Excellent guidance for minimizing cyber security threats in our pharmacies is found in EPCS (electronic prescribing of controlled substances) rules. For instance, in order for EPCS to meet the necessary requirements set forth by the regulations, processes such as ID proofing must be established.6 In addition, administrators must assign different role-based access levels for the actual writing and dispensing of these prescriptions, while ensuring that only authorized Drug Enforcement Administration registrants sign the prescriptions.
There is also a strict requirement for two-level authentication, as discussed above, which creates an added level of security. The authentication credentials currently approved for EPCS include: biometrics such as fingerprint readers, one-time password tokens, or smart cards.6 Additionally, controls for prescription writing, auditing, and reporting provide other proactive steps to avoid fraud and optimize security.6
EPCS, unlike the old paper prescriptions, eliminates the opportunity for signature changes. So, not only are we being proactive by having identified a possible breach in a prescription’s security, but we are also helping to minimize addiction and deaths due to prescription drug diversion and abuse. This is a win-win for all of the stakeholders in this process.
Technology tools and solutions have helped to strengthen the care we can now deliver to our patients. We want to minimize data loss and minimize the consequences of any cyber attack without jeopardizing the care we deliver to those in need.
Due to the continued expansion of healthcare and its services, we will continue to manage complex healthcare environments while maintaining the security of the data we collect and store. Hence, healthcare organizations, including pharmacies, need to understand necessary workflows and processes to accomplish core clinical functions and simultaneously support security policies, controls, and oversight mechanisms.

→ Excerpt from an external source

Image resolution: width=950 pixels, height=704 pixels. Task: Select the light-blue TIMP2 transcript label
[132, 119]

The risk of a healthcare cyber attack is no longer just an IT-specific concern, but rather a long-term business strategy for healthcare, including the retail pharmacy enterprise. Hence, pharmacists must take these threats seriously and implement proactive IT solutions, while providing staff training to support a culture focused on providing excellent healthcare while maintaining data privacy and security.

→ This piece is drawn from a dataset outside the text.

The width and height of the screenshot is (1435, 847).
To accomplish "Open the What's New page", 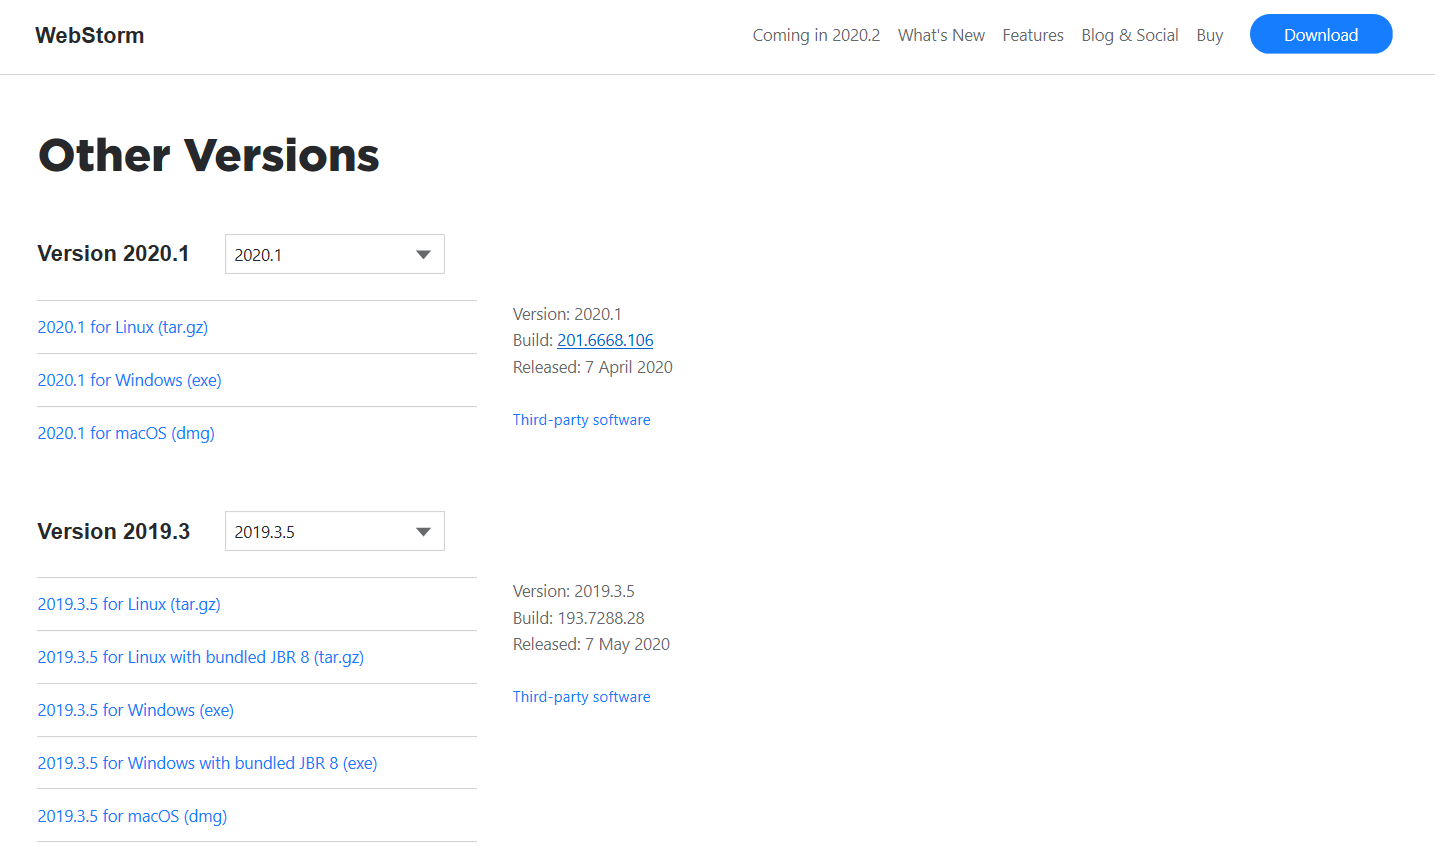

1. Workgroup for Electronic Data Interchange (WEDI). Perspectives on cyber security in healthcare. June 2015. www.wedi.org/docs/test/cyber-security-primer.pdf?sfvrsn=0. Accessed October 18, 2015.
2. Symantec. Internet Security Threat Report 2015, vol. 20. www4.symantec.com/mktginfo/whitepaper/ISTR/21347932_GA-internet-security-threat-report-volume-20-2015-social_v2.pdf. Accessed October 18, 2015.
3. Filkins B. SANS Institute. New threats drive improved practices: state of cybersecurity in health care organizations. December 2014. www.sans.org/reading-room/whitepapers/analyst/threats-drive-improved-practices-state-cybersecurity-health-care-organizations-35652. Accessed October 18, 2015.
4. Calatayud P. The Surescripts Blog. Cybersecurity: defense is the best offense. http://surescripts.com/news-center/blog/!content/posts/2014/09/08/cybersecurity-defense-is-the-best-offense. Accessed October 18, 2015.
5. Calatayud P. The Surescripts Blog. Five tips for cybersecurity, and why they should matter to healthcare professionals. http://surescripts.com/news-center/blog/!content/posts/2014/10/15/five-tips-for-cybersecurity-and-why-they-should-matter-to-healthcare-professionals. Accessed October 18, 2015.
6. Imprivata. A quick guide to EPCS. What you need to know to implement electronic prescriptions for controlled substances. www.imprivata.com/resources/whitepapers/quick-guide-epcs-what-you-need-know-implement-electronic-prescriptions. Accessed October 18, 2015.